AMAZON HQ2: Should We be Careful What We Wish For?

John Matthews and Heather Curtis
WMAL.com

WASHINGTON — The quest to win Amazon’s “HQ2 sweepstakes” is certainly running rampant in the DC area, as several jurisdictions submitted bids this week to land the online giant’s second coprorate headquarters. But one local economist says the drawbacks may outweigh the benefits if Amazon does choose our area.

Economist Stephen Fuller with George Mason University says if Amazon does choose the District or one of its suburbs, the addition of 50,000 new employees to our region over the next decade and a half would raise rents, increase traffic jams, overwhelm Metro and send more kids to overcrowded schools.

“I don’t think anybody has actually sat back and thought too much about how big this is, and what the consequences are in terms of accomodating [essentially] two Pentagons,” said Fuller.

The D.C. area already ranks number one in the country for time lost in traffic jams, and the new headquarters would make that problem worse.

Fuller says most headquarters that have moved here in the past have brought a few hundred new employees, not tens of thousands. Even Marriott, which is building a new headquarters on Metro’s Red Line, is moving a total of 3,500 workers from its current site near Montgomery Mall – a mere fraction of Amazon’s planned move.

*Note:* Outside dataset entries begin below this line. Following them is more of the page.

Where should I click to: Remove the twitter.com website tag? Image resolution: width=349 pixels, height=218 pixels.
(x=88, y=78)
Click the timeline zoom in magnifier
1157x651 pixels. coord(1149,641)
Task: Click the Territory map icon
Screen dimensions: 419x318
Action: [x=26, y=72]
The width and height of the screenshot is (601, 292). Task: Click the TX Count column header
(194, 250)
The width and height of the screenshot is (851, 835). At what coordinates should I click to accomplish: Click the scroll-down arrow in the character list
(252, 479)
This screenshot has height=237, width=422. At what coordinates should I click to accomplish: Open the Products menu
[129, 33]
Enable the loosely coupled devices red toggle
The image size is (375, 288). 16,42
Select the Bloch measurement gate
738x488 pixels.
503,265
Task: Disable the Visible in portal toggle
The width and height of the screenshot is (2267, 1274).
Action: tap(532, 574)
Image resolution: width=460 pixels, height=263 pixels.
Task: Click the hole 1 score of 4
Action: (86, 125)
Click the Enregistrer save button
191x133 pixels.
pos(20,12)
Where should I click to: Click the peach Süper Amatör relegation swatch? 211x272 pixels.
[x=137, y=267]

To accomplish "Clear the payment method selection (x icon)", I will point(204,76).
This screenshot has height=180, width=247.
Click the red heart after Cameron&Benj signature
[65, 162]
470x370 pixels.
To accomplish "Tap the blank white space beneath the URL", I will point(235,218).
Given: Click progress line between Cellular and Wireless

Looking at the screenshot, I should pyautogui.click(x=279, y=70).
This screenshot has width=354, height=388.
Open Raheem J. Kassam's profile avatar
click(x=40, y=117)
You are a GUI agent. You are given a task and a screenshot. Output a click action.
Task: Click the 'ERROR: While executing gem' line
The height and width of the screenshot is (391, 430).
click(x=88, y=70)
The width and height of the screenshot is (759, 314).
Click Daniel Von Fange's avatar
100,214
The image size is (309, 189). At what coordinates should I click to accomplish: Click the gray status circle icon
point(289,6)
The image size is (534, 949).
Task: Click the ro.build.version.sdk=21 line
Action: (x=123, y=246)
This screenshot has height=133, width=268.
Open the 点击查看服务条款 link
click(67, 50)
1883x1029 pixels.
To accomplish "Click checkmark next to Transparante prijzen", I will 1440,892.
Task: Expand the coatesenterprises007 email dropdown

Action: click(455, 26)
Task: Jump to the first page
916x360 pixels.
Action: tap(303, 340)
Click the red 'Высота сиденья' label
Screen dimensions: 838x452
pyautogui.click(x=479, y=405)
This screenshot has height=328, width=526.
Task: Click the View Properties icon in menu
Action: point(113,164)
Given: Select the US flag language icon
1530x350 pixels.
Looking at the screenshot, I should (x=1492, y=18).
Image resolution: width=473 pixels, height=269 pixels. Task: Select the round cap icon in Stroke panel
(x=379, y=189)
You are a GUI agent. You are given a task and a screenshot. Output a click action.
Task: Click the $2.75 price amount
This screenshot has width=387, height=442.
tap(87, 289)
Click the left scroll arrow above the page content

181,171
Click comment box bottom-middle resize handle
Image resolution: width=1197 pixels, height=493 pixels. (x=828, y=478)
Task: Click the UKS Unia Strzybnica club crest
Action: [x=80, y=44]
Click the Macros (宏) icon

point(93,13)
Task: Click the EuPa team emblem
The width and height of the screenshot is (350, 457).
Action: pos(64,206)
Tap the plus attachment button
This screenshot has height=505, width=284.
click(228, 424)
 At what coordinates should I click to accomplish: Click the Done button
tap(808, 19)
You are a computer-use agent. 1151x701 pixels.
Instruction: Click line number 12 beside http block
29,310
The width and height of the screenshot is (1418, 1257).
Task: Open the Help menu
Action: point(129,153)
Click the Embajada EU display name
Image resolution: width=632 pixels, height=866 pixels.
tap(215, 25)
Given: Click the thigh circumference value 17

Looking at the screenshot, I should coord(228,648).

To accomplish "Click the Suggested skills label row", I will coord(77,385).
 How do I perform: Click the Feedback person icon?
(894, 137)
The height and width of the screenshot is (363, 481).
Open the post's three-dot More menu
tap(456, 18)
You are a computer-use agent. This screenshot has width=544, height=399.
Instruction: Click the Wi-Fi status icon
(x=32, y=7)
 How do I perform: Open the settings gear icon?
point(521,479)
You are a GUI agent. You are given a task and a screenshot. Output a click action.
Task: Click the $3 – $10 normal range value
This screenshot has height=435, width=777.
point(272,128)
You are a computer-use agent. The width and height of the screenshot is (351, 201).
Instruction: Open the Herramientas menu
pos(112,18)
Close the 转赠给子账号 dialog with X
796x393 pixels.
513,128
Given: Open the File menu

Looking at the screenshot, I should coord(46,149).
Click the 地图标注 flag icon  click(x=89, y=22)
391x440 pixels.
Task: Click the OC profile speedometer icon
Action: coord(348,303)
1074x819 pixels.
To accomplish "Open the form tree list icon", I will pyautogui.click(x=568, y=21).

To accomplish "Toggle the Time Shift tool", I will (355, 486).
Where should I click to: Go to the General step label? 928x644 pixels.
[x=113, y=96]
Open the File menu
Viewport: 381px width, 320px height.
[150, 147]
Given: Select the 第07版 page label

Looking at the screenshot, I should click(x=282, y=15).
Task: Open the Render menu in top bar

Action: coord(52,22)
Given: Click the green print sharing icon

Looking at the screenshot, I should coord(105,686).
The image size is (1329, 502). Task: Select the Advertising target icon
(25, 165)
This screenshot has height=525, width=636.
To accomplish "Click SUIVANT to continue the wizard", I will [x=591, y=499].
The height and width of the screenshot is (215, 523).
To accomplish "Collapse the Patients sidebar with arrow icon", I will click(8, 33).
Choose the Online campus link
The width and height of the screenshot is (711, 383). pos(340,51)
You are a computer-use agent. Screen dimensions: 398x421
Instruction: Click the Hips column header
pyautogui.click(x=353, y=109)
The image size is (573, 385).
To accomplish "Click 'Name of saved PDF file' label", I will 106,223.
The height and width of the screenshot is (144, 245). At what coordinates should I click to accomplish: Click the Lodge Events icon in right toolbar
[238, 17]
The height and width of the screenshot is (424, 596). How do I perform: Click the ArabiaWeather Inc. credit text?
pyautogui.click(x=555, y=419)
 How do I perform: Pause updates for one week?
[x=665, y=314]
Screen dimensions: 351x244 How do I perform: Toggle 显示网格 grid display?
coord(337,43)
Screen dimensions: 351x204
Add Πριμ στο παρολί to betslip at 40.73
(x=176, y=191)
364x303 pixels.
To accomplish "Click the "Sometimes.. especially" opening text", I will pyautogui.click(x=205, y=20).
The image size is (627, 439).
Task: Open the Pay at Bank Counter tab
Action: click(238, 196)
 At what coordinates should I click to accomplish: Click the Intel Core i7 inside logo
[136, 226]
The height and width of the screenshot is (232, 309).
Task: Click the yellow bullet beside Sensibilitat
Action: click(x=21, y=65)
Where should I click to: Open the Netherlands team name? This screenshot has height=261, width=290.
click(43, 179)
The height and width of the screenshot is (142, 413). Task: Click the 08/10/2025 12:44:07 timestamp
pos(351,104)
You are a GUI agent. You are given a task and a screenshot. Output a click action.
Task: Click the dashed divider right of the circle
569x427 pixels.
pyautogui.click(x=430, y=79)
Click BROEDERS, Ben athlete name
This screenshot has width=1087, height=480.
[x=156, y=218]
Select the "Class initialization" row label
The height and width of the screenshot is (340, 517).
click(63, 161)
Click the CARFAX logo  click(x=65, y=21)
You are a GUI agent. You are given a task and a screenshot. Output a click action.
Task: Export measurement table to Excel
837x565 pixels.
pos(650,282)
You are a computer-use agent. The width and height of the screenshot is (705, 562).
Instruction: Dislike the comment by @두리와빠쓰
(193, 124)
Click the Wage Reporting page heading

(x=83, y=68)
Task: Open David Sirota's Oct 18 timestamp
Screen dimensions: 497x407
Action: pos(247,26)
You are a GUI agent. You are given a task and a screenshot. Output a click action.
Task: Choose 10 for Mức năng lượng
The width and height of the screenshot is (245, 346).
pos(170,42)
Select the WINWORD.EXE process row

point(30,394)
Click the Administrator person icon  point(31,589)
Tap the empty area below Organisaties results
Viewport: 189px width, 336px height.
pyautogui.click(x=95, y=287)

Fuller says it is important for the DC area to diversify its economy to become less reliant on the federal government, but “that is better achieved by having more smaller headquarter functions than one large headquarter functions that could overpower the economy.”

He doesn’t think anyone really considered the difficulty jurisdictions would have accomodating so many new people.

“It’s like that extra helping of chocolate fudge that after you’ve had it, you regret it,” Fuller adds.

Dozens of cities are willing to take the risk of regret, including Toronto, Boston, Austin, Pittsburgh, Chicago, Atlanta, Philadelphia, Baltimore, Denver, Houston and many more.

Amazon has not announced when it will announce the winning bid, saying only that an announcement will be made in 2018.